Several months ago, our group took a trip up to a huge cabin in the mountains to spend time together. During a time where we were sharing some of our goals for the coming year, this man opened up and shared his entire story with our whole group. He had already told some of us, but thought it important to share with everyone. It was a sacred time where lots of tears were shed, and at the end we all gathered around this couple, prayed for them and thanked God for them.

A couple months after this, the guys were sitting in a living room during a group time. We were in the process of doing something we very cheekily called “The Love Seat,” where we picked a guy each week and expressed both concerns we had for his life and also encouragement for how we’ve seen God at work in him. This week the man who shared at the retreat was up.

Another guy who has been in a difficult battle with sex addiction spoke up. He said, “You know, when we were in the mountains on our retreat, I was watching you while we were sitting in that room. I could tell you were really torn up about something. I saw that you had an internal war raging, and I watched you struggle with whether or not you would say what was on your mind for several minutes. I wondered whether you would say it or not. Then, you decided to say it. We all remember how beautiful that was, but the thing that struck me the hardest was watching you struggle. You decided to say it, and that impacted me more than I can say. I went home after that weekend and told my wife some things I needed to tell her but didn’t want to. So, thank you, for deciding to say what you did.”

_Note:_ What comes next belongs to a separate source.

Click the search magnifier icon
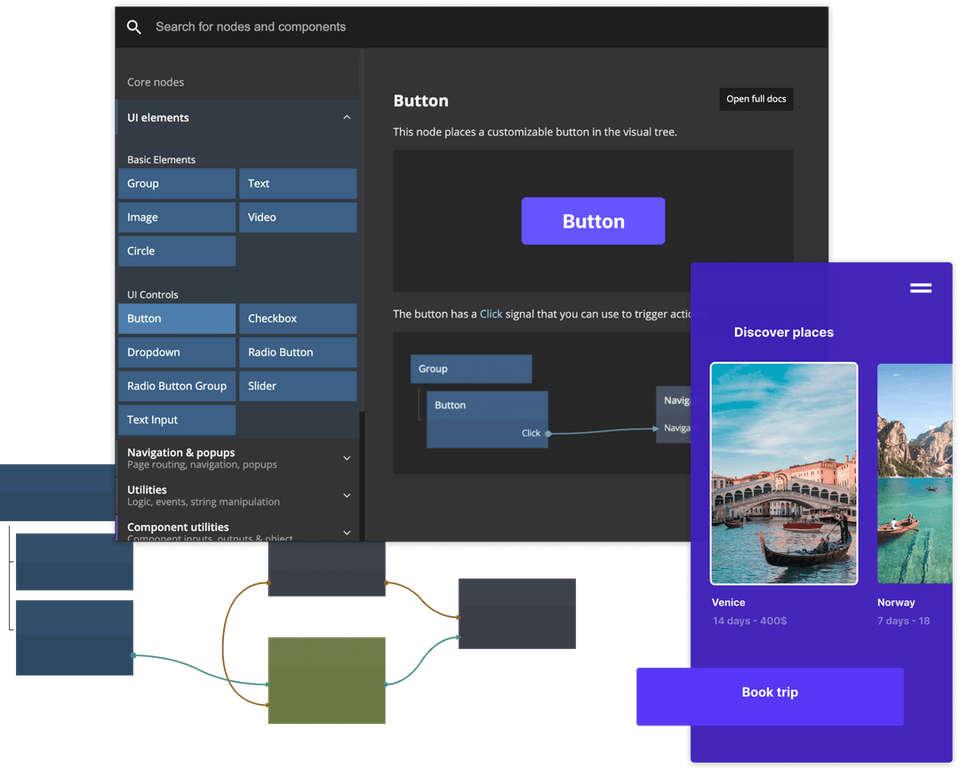[x=134, y=27]
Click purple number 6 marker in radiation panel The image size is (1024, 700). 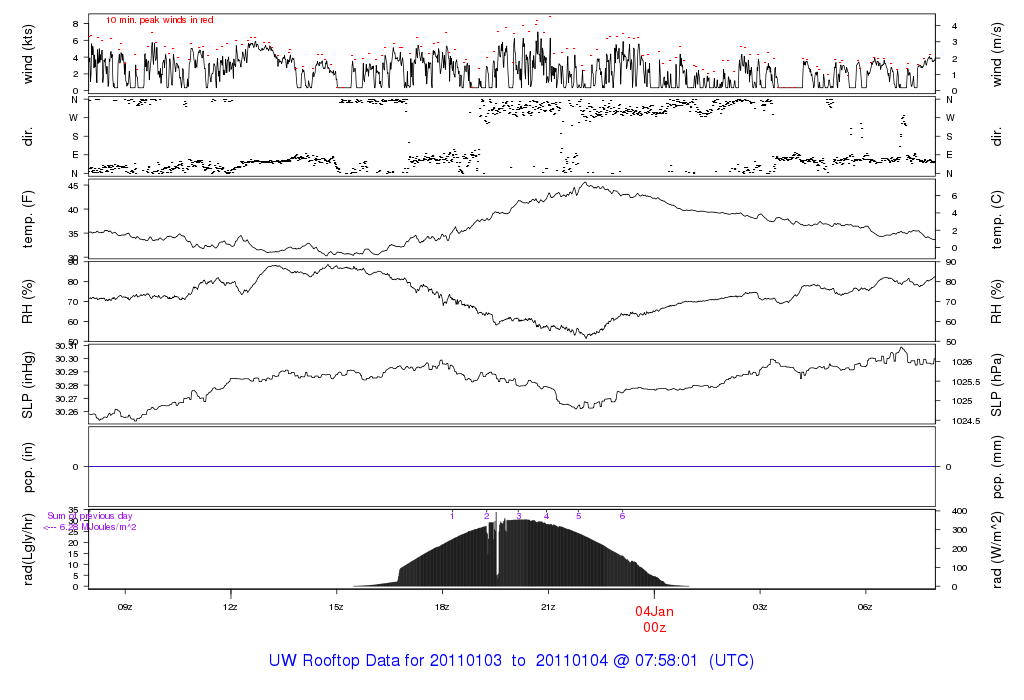[x=622, y=516]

That moment in the mountains? It didn’t happen in Starbucks over a list of questions. It didn’t happen in a classroom with a fill-in-the-blank outline. It happened in a living room, where most moments like that seem to happen, and it was the purest and most affecting moment of discipleship that I’ve seen in the recent past.

My friend had no idea, but in his weakness, in his tears, in braving the light with the hardest part of his story–he was discipling us all.